Solo los niños pueden anotar goles de este tipo… Sucedió en la avenida central de San José, específicamente frente a Universal. Una vendedora ambulante morena, baja y gruesa anunciaba a todo galillo su producto: una pistola de juguete que dispara pompas de jabón.

La señora no se limitaba a proclamar dicha mercancía. Además, exhibía sus bondades llenando de globos frágiles, cristalinos y volátiles ese tramo del bulevar capitalino.

Algunas de aquellas esferas se estrellaban contra las vitrinas de algunos negocios; otras, se desintegraban apenas chocaban contra las cabelleras de los peatones; unas cuantas morían al aterrizar sobre los adoquines, en tanto que muchas de ellas alzaban vuelo hasta los segundos pisos de los edificios sopladas por la brisa.

De cuando en cuando, aquella vendedora recogía en una bolsa las coloridas pistolas y se recostaba contra alguna pared: su método de cada día para burlar a los oficiales de la Policía Municipal que decomisan los productos de los comerciantes callejeros a los que sorprenden in fraganti .
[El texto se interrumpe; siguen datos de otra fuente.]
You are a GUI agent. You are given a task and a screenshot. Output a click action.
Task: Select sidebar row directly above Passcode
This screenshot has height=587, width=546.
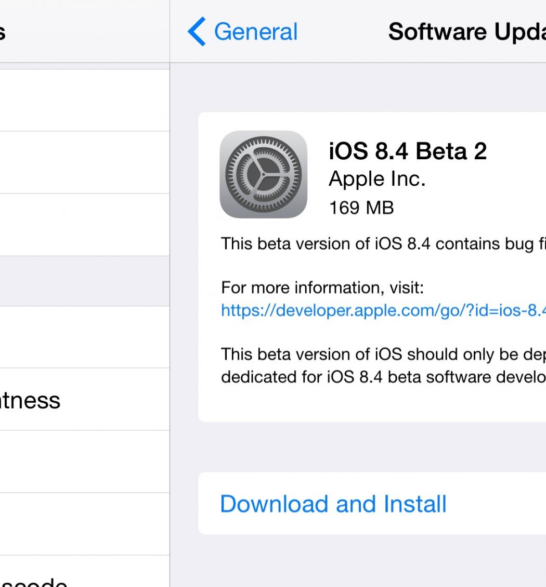pyautogui.click(x=84, y=524)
Una vez que los policías se alejaban y el comercio ilegal retornaba a la normalidad, reaparecían la vendedora, las armas de juguete y las pompas de jabón.

Fue en uno de esos instantes que entró en escena un niño de unos diez años, el cual no lo pensó dos veces para empezar a perseguir –en medio del ajetreo de la avenida central– lo que de seguro imaginó como bolas de fútbol, pues cada vez que las alcanzaba, brincaba, las golpeaba con la cabeza, gritaba “¡¡¡gooooooooooooollllllllll de Suárez!!!” y corría a celebrar agitando las faldas de la camiseta.

Imposible no hacer un alto en el camino para observar tan bello espectáculo. En ese momento, no me importó el peso de mi mochila cargada con cuatro libros, un par de libretas, un juego de plumas fuente, el teléfono celular, una cámara fotográfica, medio kilo de café caracolillo en grano y un kilo de maní recién comprado en uno de los negocios del Mercado Central.

Lo confieso: hacía años, un “partido” de fútbol no me producía tanta alegría, entusiasmo, risas y el fuerte deseo de volver a ser niño para saltar yo también a la cancha de adoquines y hacer jugadas de pared, taquitos, túneles y chilenas con aquel carajillo que me enseñó que cuando se quiere jugar fútbol, basta con una pompa de jabón.